Got a call from Tory Lane, she’s in Sacramento for a feature dance gig!!!

Tory Lane: Hey what’s up!!!

Lukeford: Looking at pics of your day on the JM Productions shoot, Violation of Tory Lane!

Tory Lane: Ya, that was intense, I shot that yesterday, what a mindfuck! It was awesome! 

Lukeford: A memorable day?

Tory Lane: One of many

Lukeford: Name me another!

Tory Lane: The day I worked for Aurora Snow (Dirty Dykes from Defiance Films), I shot a lesbo scene with Vanessa Lane. The scene just started to build momemtum before the cameras started. We shot it in a bathroom and we just lost control and tore the bathroom and each other up. That was hot, and totally perverse!

Lukeford: That’s great, I was actually referring to your Craigs List posting as being available for Escorting, any memorable moments there?

Tory Lane: I have never been an escort and I don’t plan on it! I know a lot of the girls do, and I have no problem with that, but it’s not for me. I make enough money shooting scenes and now dancing, so I’m good.

Lukeford: Wow, what a disappointment!! Did you know about this Craigs List post claiming to be you?

Tory Lane: Fuck ya, I even called it! Some chick from Russia answsered and I’m like ‘This is the REAL Tory lane and you’re using my photos saying you’re me’, and she’s like ‘I buy photos so I use legally, go away’.

Lukeford: So what are you gonna do about it?

Tory Lane: There’s nothing I can do.

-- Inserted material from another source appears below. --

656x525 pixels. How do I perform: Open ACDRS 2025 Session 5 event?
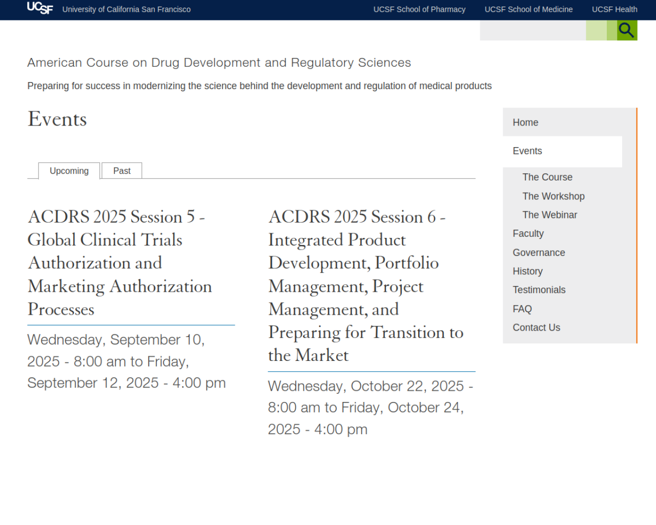tap(120, 263)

I called the woman and she basically told me ‘oh well, pound sand’. I guess if someone calls the ‘ho and thinks they’re going to see me, they’ll be in for a huge surprise.

(at this point Tory is getting heated, you can hear her anger through the phone)

Lukeford: Safe to say you’re pissed?

Tory Lane: Pissed? Fuck ya, this piece of shit is using MY PHOTOS to try and make a quick buck! I have no problem making movies and studios using me to promote themselves, that’s what I get paid to do. But for this nobody to use my pictures and PRETEND to be me, fuck that!!

Lukeford: Vent baby, vent!

Tory Lane: Plus I just found out someones doinbg the same thing with Myspace. Now that I have an official website (www.torylane.com) and it’s doing really well, I want to reach more people, so I was going to create a Myspace account and I found out someone already has it, same thing, using my name, my pictures and pretending to be me.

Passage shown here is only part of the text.